Reeder schippern in den Superstau
Trotz Wachstums verdüstern sich die Aussichten für die deutsche Exportwirtschaft
Autos, Maschinen und landwirtschaftliche Produkte werden zum großen Teil per Schiff in die Bestimmungsländer transportiert. Die maritime Wirtschaft gilt daher als Frühindikator für die Entwicklung der weltweiten Konjunktur. Doch auf hoher See stehen die Zeichen auf Flaute.
Noch macht die maritime Branche nach außen auf Optimismus.
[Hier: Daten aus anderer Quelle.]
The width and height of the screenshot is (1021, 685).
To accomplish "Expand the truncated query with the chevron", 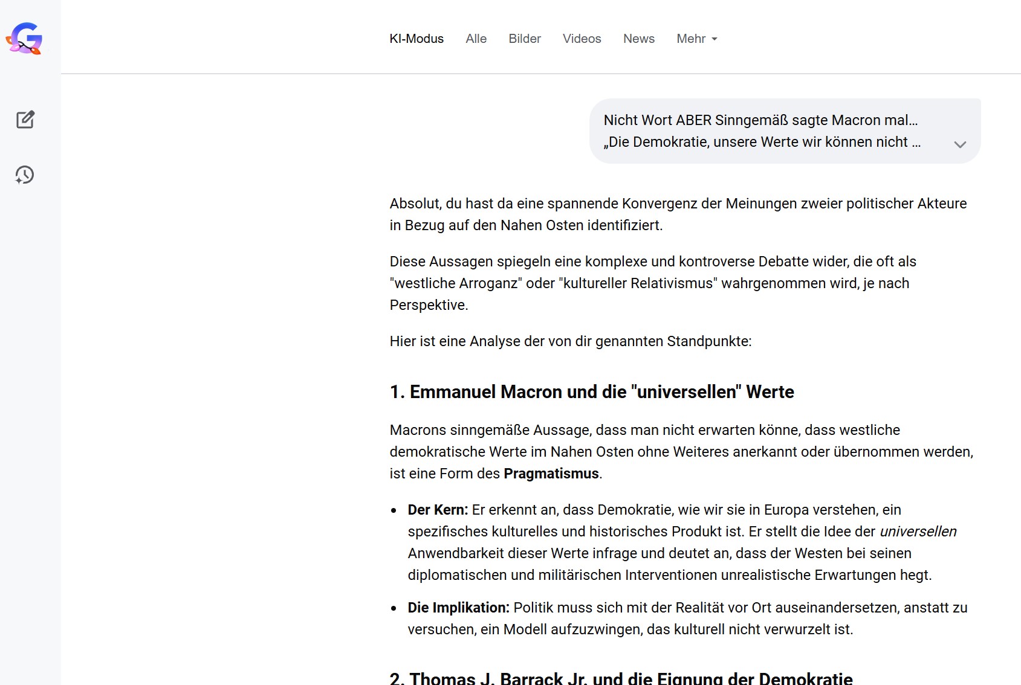I will (x=959, y=144).
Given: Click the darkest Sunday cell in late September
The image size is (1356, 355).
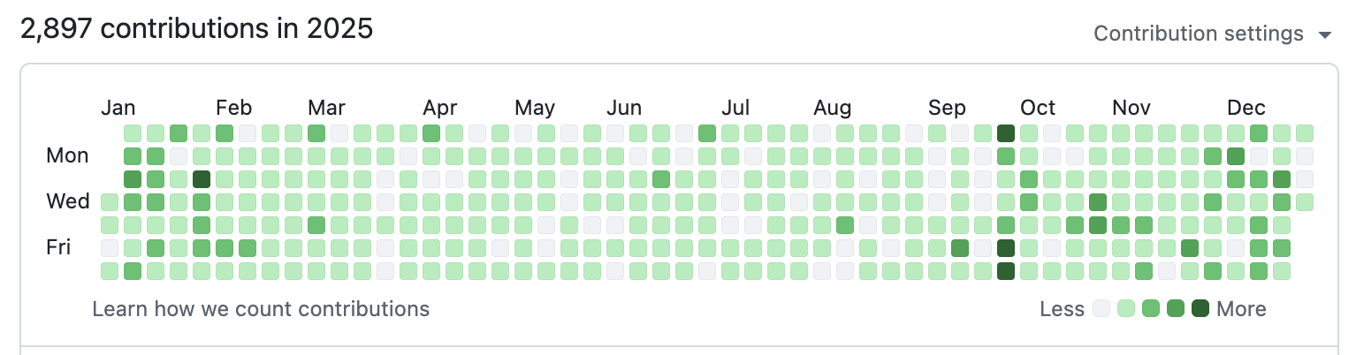Looking at the screenshot, I should pyautogui.click(x=1006, y=133).
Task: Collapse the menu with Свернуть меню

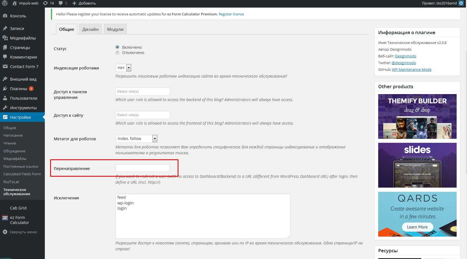Action: tap(23, 232)
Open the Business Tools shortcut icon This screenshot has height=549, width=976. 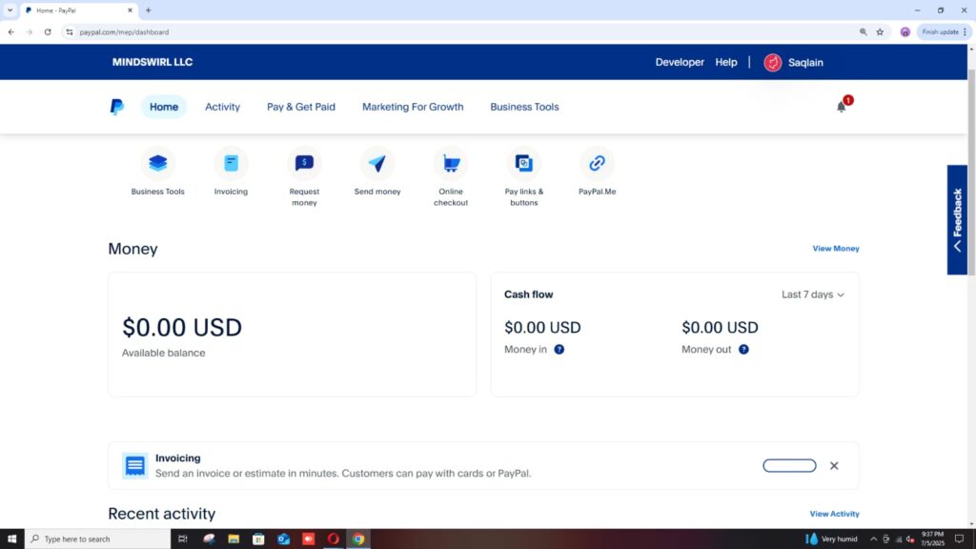pos(158,164)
Ihr Flaggschiff, der Hamburger Hafen, erreichte in den ersten neun Monaten 2012 ein Umschlagergebnis von 99 Millionen Tonnen, ein Plus von rund elf Prozent. Hafenrepräsentantin Claudia Roller ist für die Zukunft »zuversichtlich«. Und der weltgrößte Binnenhafen in Duisburg erwartet mit 130 Millionen Tonnen in diesem Jahr sogar einen Rekordumschlag. »Duisport« bildet das Scharnier zwischen den Nordseehäfen Antwerpen und Rotterdam und dem Ruhrgebiet. Doch Zwischentöne lassen aufhorchen: Erich Staake, Chef der Duisburger Hafen AG, sprach auf der Bilanzpressekonferenz am Montag davon, dass sich »die Entwicklung leicht abkühlt« und Roller erwartet für Hamburg 2012 höchstens eine »moderate« Aufwärtsentwicklung. Selbst vor der großen Krise im Herbst 2008 hatten die Akteure noch weit zukunftsgläubiger geklungen.
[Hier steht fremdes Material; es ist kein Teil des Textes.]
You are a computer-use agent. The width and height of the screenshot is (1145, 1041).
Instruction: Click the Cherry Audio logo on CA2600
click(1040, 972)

Mit Großcontainerschiffen wie der »Elly Maersk« behauptet die dänische Reederei Maersk ihre Spitzenposition. Doch die führende Container-Linienreederei kommt aus den roten Zahlen nicht heraus: Für das dritte Quartal meldete der dänische Konzern einen Verlust von 297 Millionen Dollar - im Vorjahresquartal gab es noch einen Gewinn von rund einer Milliarde Dollar. Zwar konnte Maersk die Zahl der transportierten Container deutlich steigern, doch die Transportpreise, die sogenannten Frachtraten, sanken schneller. »In der Containerschifffahrt erwarten wir nun einen Verlust für das Gesamtjahr, als Konsequenz aus den niedrigeren Frachtraten«, heißt es aus der Kopenhagener Zentrale. Der Marktpreis für die kurzfristige Verschiffung eines 20-Fuß-Standardcontainers (TEU) von Shanghai nach Nordeuropa lag demnach Ende Oktober bei 650 Dollar - im Januar kostete die gleiche Fracht noch über 1300 Dollar. Auch die Preise auf anderen Routen verfallen.
Mit dieser neuen Krise platzt eine selbst gemachte Spekulationsblase. Noch vor dem Höhepunkt der letzten Krise 2008/2009 hatten weltweit Reedereien, Schiffsfonds und Investoren mehr und immer größere Schiffe geordert. Dahinter stand die Erwartung, die Globalisierung kenne keine ernsten Krisen mehr, Warenhandel und die weltweite Arbeitsteilung würden sich ungebrochen fortsetzen. So wuchs die Welthandelsflotte von 2007 bis 2010 von 720 auf 960 Millionen GT. Die Gross-Tonnage (GT) ist eine Kennziffer für die Ladung, die ein Schiff fassen kann. Das Fassungsvermögen der globalen Schiffsflotte legte also in der Weltwirtschaftskrise um ein Drittel zu. Und damit ist noch nicht Schluss: Die Auftragsbestände im Weltschiffbau betragen weitere 9000 Schiffe mit zusätzlichen 260 Millionen GT.
Die Hälfte der weltweiten Schiffsfinanzierungen haben übrigens deutsche Banken in ihren Büchern. Vorher drücken die Überkapazitäten auf die Raten der Reeder. Besonders bei den sehr großen Schiffen mit einer Kapazität von mehr als 10 000 TEU gibt es ein wachsendes Überangebot. Zudem liefern sich die beiden führenden Container-Linienreedereien Maersk und MSC aus der Schweiz mit jeweils rund 500 Schiffen seit Längerem einen erbitterten Preiskampf.
Einen Superstau auf den Meeren fürchtet auch die weltweite Nummer fünf, Hapag-Lloyd. Die TUI-Tochtergesellschaft mit 140 Schiffen hat ebenfalls stark in den Ausbau ihrer Flotte investiert und weitere zehn Neubauten stehen im Orderbuch.
Noch gilt der Welthandel als stabil. Aber die eingetrübten weltwirtschaftlichen Aussichten deuten darauf hin, dass selbst die zuletzt erfolgsverwöhnte deutsche Wirtschaft im vierten Quartal kaum noch wachsen, vielleicht sogar schrumpfen wird.